GAYA KEPEMIMPINAN PRABOWO MAKIN BERKIBLAT PADA JOKOWI?


Oleh: Darul Al-Fatih
Penulis Lepas

Pernyataan Kepala Kantor Komunikasi Kepresidenan, Hasan Nasbi, bahwa kepala negara dan menteri diperbolehkan memberikan dukungan kepada pasangan calon tertentu dalam pemilu, termasuk pilkada, mengundang berbagai reaksi. Menurutnya, aturan netralitas hanya berlaku untuk TNI-Polri dan Aparatur Sipil Negara (ASN). Dengan dalih ini, dukungan Prabowo kepada pasangan calon Ahmad Luthfi dan Taj Yasin dalam Pilkada Jawa Tengah dianggap sah dan wajar, meski disinyalir sarat dengan kepentingan politik.

Tidak dapat dipungkiri, dukungan ini memberikan kesan bahwa Prabowo saat ini masih berada di bawah kendali pengaruh Jokowi. Diketahui sebelumnya, Prabowo sowan kepada Jokowi sebelum video dukungannya kepada pasangan Ahmad Luthfi dan Taj Yasin di Pilkada Jawa Tengah tersebar. Situasi ini menyiratkan bahwa keputusan tersebut lebih bersifat sebagai "titah" Jokowi, bukan inisiatif pribadi Prabowo.

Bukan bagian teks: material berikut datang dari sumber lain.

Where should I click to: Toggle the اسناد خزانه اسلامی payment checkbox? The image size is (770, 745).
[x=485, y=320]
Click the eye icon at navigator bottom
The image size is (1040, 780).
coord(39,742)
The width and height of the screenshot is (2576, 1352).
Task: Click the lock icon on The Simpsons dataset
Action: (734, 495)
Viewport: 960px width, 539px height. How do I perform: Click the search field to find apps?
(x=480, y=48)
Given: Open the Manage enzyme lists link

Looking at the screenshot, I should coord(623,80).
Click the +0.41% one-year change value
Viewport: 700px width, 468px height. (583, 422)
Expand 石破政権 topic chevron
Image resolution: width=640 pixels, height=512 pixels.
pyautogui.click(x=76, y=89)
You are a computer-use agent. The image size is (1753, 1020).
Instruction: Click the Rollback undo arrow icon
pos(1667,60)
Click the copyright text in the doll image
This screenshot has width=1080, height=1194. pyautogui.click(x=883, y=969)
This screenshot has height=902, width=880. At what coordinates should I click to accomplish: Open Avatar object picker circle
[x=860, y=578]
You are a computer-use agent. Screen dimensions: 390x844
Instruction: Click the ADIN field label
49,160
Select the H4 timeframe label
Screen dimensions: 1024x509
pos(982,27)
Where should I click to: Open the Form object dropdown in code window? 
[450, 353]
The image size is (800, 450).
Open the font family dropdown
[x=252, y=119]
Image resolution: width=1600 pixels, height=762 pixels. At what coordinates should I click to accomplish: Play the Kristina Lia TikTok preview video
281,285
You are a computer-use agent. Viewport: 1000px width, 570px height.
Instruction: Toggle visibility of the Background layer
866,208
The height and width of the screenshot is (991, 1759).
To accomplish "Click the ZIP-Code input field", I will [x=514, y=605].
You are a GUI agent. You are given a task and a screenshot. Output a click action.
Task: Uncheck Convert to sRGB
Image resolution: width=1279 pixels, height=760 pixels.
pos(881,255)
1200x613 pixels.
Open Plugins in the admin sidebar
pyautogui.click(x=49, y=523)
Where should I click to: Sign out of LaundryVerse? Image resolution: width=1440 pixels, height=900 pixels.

Ketidakselarasan dengan Janji Netralitas di Acara PAN

Sikap Prabowo ini juga dinilai bertentangan dengan janjinya di acara PAN, di mana ia menyatakan akan menyerahkan Pilkada kepada politisi daerah dan tidak akan "cawe-cawe" atau terlibat dalam urusan pemilihan di tingkat lokal. Tindakan Prabowo yang mendukung pasangan tertentu di Pilkada Jawa Tengah mengonfirmasi bahwa netralitas tersebut hanya sekadar janji yang terabaikan. Ini sekaligus memperlihatkan bahwa Prabowo, sebagai tokoh nasional, tidak sepenuhnya bertindak independen, melainkan terikat dengan dinamika politik yang diwariskan oleh Jokowi.


Warisan Perpecahan Bangsa

Melalui dukungan terhadap calon tertentu, Prabowo seakan melanjutkan apa yang kerap dikritiknya selama ini: politik yang memecah belah bangsa. Dukungan yang diberikan hanya kepada pasangan tertentu, Ahmad Luthfi dan Taj Yasin, menegaskan bahwa Prabowo masih mengedepankan kepentingan kelompok di atas kepentingan rakyat luas. Padahal, rakyat yang tidak memilih pasangan tersebut juga merupakan warga negara yang layak mendapat perhatian yang sama.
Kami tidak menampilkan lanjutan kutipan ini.